Monsieur le président, monsieur le président de la commission des lois, monsieur le rapporteur, mesdames, messieurs les sénateurs, le Sénat est saisi en deuxième lecture de la proposition de loi visant à reconnaître le vote blanc aux élections.
Comme j’ai déjà eu l’occasion de le dire au nom du Gouvernement, la reconnaissance du vote blanc dans la pratique du suffrage universel est importante en ce qu’elle est intimement liée à la notion même de démocratie représentative, et c’est bien là le cœur du sujet. Cette reconnaissance a, du reste, été souhaitée par le Président de la République lors de ses vœux aux bureaux des assemblées, le 21 janvier dernier.
Vous le savez, le Président de la République, le Premier ministre et l’ensemble du Gouvernement sont particulièrement attachés à restaurer la confiance des citoyens dans les institutions qui les représentent. Or la dernière étude du Centre de recherches politiques de Sciences Po, le CEVIPOF, publiée en janvier dernier, doit tous nous alerter sur la défiance de nos concitoyens envers, notamment, le Parlement. Il convient toutefois de noter que la confiance dont jouit celui-ci s’est améliorée entre décembre 2012 et décembre 2013 ; à défaut d’être pleinement satisfaisante, cette dernière évolution m’inspire au moins un peu d’optimisme.
La reconnaissance du vote blanc, longtemps réclamée mais jamais mise en œuvre, contribuera à renforcer cette confiance. À tout le moins, elle aura l’effet souligné par Alain Richard lors des débats en commission des lois : « À ceux qui veulent, par cette revendication, délégitimer la démocratie représentative, cette proposition de loi coupera les pattes. »
Pour le reste, la proposition de loi aura-t-elle les vertus que certains lui prêtent, notamment celle de renforcer la participation aux élections ? Sera-t-elle un rempart contre le vote en faveur des extrêmes, qu’on assimile souvent à un vote de contestation ? II serait bien présomptueux, en cet instant, de répondre par l’affirmative à ces deux questions ! Au demeurant, le rapporteur, François Zocchetto, s’est bien gardé de faire de tels pronostics.
D’ailleurs, on peut se demander si ce second effet serait souhaitable. En effet, que la contestation du choix démocratique proposé aux citoyens s’exerce positivement, si l’on peut dire, à travers le vote blanc, ou négativement, à travers le vote nul ou l’abstention, elle demeure une contestation. Or, comme Jean-Yves Leconte l’a signalé à juste titre dans cet hémicycle, la démocratie appelle des choix, pas des états d’âme !

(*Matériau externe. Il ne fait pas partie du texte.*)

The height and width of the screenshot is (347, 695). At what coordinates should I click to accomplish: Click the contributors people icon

Quoi qu’il en soit, je partage avec, semble-t-il, bon nombre des membres de cette assemblée l’opinion selon laquelle le vote blanc n’est pas synonyme d’indifférence et peut avoir une signification politique. À mon sens, c’est la raison pour laquelle les votes blancs doivent être comptabilisés distinctement des votes nuls.
Comme l’a écrit le regretté Guy Carcassonne, volontiers provocateur, la reconnaissance du vote blanc permettra que « les électeurs assez sophistiqués qui font un tel choix ne soient plus comptabilisés en vrac avec les distraits ou les imbéciles ». En vérité, ceux qui votent blanc accomplissent une démarche somme toute citoyenne, et celle-ci doit pouvoir être reconnue comme telle.

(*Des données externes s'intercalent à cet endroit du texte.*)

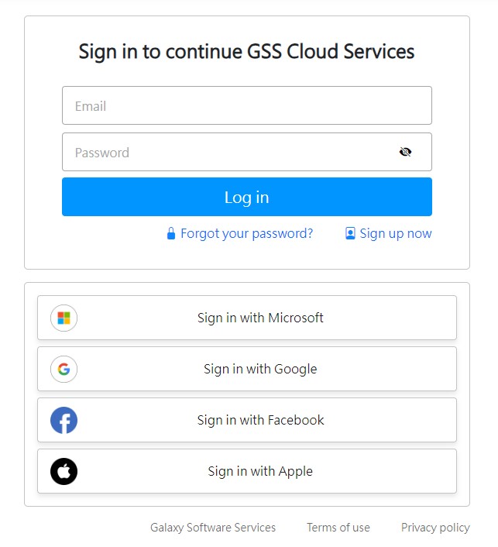The image size is (498, 547).
Task: Open Galaxy Software Services footer link
Action: (x=213, y=528)
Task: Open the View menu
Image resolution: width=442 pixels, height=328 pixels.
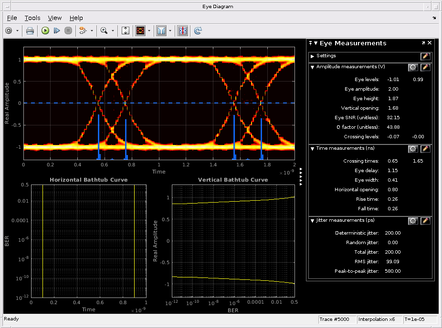Action: pyautogui.click(x=55, y=18)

C’est pourquoi je suis d’accord avec M. le rapporteur lorsqu’il écrit que « la fin de l’assimilation entre bulletins blancs et nuls rend justice aux électeurs qui font l’effort de se déplacer au bureau de vote et d’accomplir ainsi leur devoir civique ».
En outre, la comptabilisation à part du vote blanc permettra enfin de cerner la réalité du phénomène.
En somme, mesdames, messieurs les sénateurs, l’adoption de la proposition de loi aura dans un premier temps deux avantages : permettre la reconnaissance d’une démarche à la fois civique et contestataire ; prendre la mesure exacte du vote blanc.
En ce qui concerne le contenu de la proposition de loi, la navette aura permis de trouver un équilibre satisfaisant, propre à assurer la reconnaissance du vote blanc sans remettre en cause la légitimité du scrutin. Car il ne faut pas se leurrer : celui qui s’exprime en votant blanc sera toujours moins contestataire que celui qui, ayant perdu une élection, tire argument des votes blancs et nuls pour remettre en cause la légitimité de l’élection de son concurrent.